Relationship of phenotypic expression of blood group H to changes in growth kinetics of cultured primary and transformed epithelioid cells.

Population studies of continuously cultured primary amnion cells from appropriate donors and of HeLa cells have established that the H- cell behaves as a stem cell which commonly divides into a like cell and a differentiated H+ type. Exfoliated H+ cells, anucleate or with small or pyknotic nuclei and impaired membrane function, constitute the terminal cell in this process. Stem and differentiated populations have been identified and enumerated a) during the phase of exponential growth in monolayer culture, b) in the course of serial transfers of established and primary cultures, c) in chemically synchronized cells and d) in nutritionally deprived cells. Under the experimental conditions, the rate of phenotypic expression of group H was essentially the same in primary amnion cells from group O donors and in HeLa cells during the phase of exponential growth. The quantitative experiments on H+/H- cell populations suggested that the phenotypic expression of blood group H was adversely affected by altered cell growth which came about by limiting the potential of H- stem cells for differentiation.
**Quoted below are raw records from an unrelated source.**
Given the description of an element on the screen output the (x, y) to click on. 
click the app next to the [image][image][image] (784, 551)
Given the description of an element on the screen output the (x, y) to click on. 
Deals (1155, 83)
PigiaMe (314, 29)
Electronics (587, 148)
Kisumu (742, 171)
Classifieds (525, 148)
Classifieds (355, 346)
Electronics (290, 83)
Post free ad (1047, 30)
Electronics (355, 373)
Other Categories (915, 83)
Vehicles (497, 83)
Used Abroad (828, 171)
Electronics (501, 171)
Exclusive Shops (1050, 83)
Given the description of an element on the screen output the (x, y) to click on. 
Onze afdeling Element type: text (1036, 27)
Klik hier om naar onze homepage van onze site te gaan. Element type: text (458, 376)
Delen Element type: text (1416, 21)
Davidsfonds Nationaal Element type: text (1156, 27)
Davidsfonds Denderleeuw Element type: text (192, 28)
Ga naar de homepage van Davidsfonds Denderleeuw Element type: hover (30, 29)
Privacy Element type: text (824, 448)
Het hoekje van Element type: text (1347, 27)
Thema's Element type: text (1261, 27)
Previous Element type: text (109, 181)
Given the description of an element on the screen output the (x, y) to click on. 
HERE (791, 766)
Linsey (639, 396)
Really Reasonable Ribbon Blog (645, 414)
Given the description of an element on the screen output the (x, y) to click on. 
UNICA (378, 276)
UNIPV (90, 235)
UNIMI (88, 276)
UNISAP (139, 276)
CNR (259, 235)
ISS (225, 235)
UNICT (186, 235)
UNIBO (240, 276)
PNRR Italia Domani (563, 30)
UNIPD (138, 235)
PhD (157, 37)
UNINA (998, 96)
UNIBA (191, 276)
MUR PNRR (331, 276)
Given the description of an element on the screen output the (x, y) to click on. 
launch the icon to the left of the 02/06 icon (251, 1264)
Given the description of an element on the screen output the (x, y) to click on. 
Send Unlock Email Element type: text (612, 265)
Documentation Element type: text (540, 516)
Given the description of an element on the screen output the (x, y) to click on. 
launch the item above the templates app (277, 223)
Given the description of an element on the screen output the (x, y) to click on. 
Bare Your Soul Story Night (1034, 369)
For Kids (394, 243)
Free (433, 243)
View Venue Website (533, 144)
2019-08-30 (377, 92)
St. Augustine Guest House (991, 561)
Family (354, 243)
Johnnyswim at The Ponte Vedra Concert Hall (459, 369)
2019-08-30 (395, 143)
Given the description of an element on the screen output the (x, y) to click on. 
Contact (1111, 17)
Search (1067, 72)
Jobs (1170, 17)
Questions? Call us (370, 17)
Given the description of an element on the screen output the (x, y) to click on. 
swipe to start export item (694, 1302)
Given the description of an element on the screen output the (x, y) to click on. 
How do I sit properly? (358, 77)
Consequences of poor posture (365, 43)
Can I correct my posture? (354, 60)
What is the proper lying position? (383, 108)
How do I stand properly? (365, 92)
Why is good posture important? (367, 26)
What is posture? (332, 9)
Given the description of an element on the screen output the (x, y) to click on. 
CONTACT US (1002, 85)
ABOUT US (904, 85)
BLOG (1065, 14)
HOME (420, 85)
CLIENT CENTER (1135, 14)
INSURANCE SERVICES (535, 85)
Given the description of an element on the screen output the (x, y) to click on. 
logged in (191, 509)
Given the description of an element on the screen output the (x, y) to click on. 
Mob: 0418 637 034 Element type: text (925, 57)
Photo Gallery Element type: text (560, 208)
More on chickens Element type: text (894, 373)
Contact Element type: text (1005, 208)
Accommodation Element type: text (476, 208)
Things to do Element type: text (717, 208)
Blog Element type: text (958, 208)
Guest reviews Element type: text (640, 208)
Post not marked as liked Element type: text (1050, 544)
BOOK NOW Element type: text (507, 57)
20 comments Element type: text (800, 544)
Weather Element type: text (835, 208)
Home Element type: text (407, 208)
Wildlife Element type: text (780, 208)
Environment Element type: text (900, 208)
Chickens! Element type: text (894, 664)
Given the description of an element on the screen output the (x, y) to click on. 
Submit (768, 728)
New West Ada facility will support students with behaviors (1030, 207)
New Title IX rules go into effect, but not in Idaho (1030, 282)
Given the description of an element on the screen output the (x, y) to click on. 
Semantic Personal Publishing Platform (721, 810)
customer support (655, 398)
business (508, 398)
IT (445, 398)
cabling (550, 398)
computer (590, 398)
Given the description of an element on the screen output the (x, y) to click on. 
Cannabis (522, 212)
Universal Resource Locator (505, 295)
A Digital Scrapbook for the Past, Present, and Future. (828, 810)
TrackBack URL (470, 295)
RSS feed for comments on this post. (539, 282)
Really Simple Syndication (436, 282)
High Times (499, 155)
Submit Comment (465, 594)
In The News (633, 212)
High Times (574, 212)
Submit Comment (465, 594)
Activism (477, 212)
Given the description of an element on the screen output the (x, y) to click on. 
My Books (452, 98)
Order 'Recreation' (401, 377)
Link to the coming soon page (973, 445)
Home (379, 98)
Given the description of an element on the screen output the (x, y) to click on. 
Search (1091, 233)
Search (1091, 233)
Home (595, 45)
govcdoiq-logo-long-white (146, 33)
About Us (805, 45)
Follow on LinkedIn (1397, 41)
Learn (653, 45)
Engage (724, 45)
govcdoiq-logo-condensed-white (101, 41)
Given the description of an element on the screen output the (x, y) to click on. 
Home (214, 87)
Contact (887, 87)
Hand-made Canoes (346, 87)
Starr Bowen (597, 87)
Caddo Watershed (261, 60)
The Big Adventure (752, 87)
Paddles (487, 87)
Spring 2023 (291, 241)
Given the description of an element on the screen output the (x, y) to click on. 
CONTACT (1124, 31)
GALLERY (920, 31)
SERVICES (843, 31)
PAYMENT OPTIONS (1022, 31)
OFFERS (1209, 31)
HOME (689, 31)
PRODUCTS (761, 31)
This occurred following multiple passages of primary cell cultures, or under conditions of nutritional inadequacy in HeLa cells. Studies on chemically synchronized cells indicated that following exposure to excessive thymidine, the predominant cell doubling pattern was reflected as mixed H+/H- progeny. Limitations imposed upon the ability of stem cells to differentiate are probably expressed either as slowly cycling, noncycling or nonviable cells and compensation by surviving stem cells may be provided for by changes in the cell doubling pattern. Since L-fucose is the immunodeterminant sugar for blood group H, it is proposed that a portion of the cellular DNA codes for a fucosyl transferase enzyme responsible for attaching this sugar to a membrane acceptor molecule. Disturbances of cell growth may interrupt this pathway at one or more points.